Once on board, Satsuma started howling like she normally does while traveling by car. Fortunately the sound of the airplane engines soon drowned out her howls. Shortly after taking of, she pooped. Normally cat poop smells pretty bad, but add that her stomach had probably been in knots due to the move and that she was an anxious traveler and this is something altogether different. I can’t really describe the smell and do it justice except to say that it was right on the edge of being ungodly. I apologize to everyone who was on that flight that morning.
There wasn’t a thing that I could do until the seat belt sign was turned off, so my wife and I devised our game plan. When the seat belt sign went off, I’d get up, obtain the proper supplies from the overhead bin, take the cat to the lavatory, dispose of the offending object(s), change her pad and then come back. This is, more or less, how things transpired. I was fortunate that no one else also needed to use the lavatory so I got right in. I could only imagine the reactions of the people around me had I needed to stand in the aisle and wait my turn.
When I got in, I sat the carrier on the toilet lid and slowly opened the carrier in order to survey the damage. There was some poop in there, but it wasn’t nearly as bad as it smelled. After carefully removing Satsuma and setting her down on the thankfully dry floor I went about changing the pad. Before this was complete, she tried to jump back into the carrier. When I removed her, she tried jumping in again. As it turns out, the floor of an airplane lavatory is not the most comfortable place for a cat. I finally got things taken care of, put Satsuma back in the carrier and returned to my seat.

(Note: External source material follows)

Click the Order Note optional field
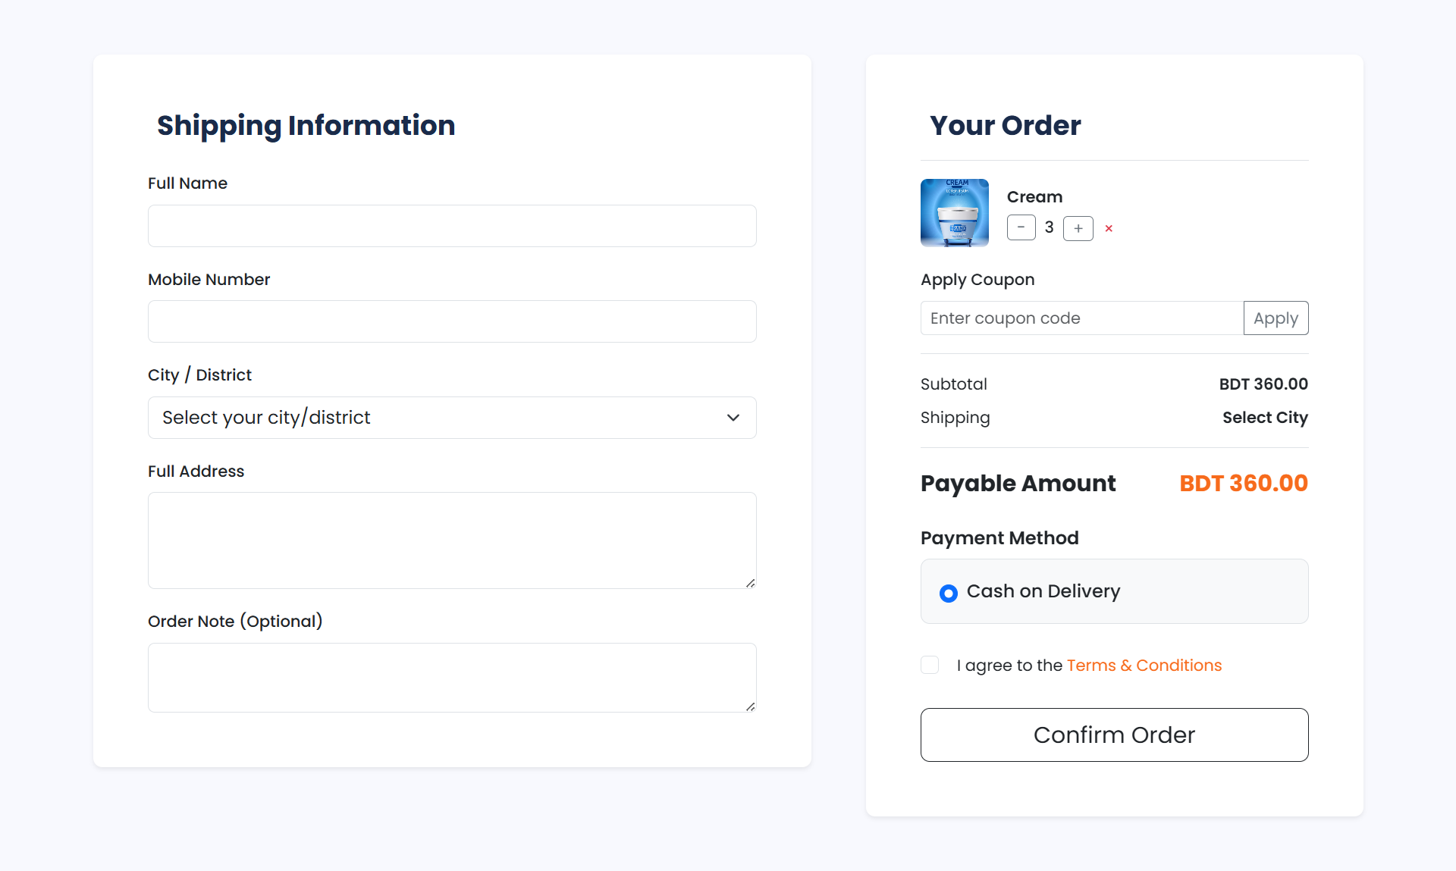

The rest of the flight consisted of Satsuma thrashing about the carrier while we tried to calm her down. It was kind of like in movies when there's some giant, unseen beast within a large wooden crate only much smaller. You knew something was going on, but you didn't quite know what it was. The rest of the trip was more of the same, so I’ll spare you the repetition.
In the end, we did make it to Boston without too many problems, but it was a very long day. If you can avoid traveling with a cat that loathes travel, I’d advise avoiding it. Satsuma is currently doing much better in her new home and enjoys sleeping and watching the birds from one of the many windows she now has access to.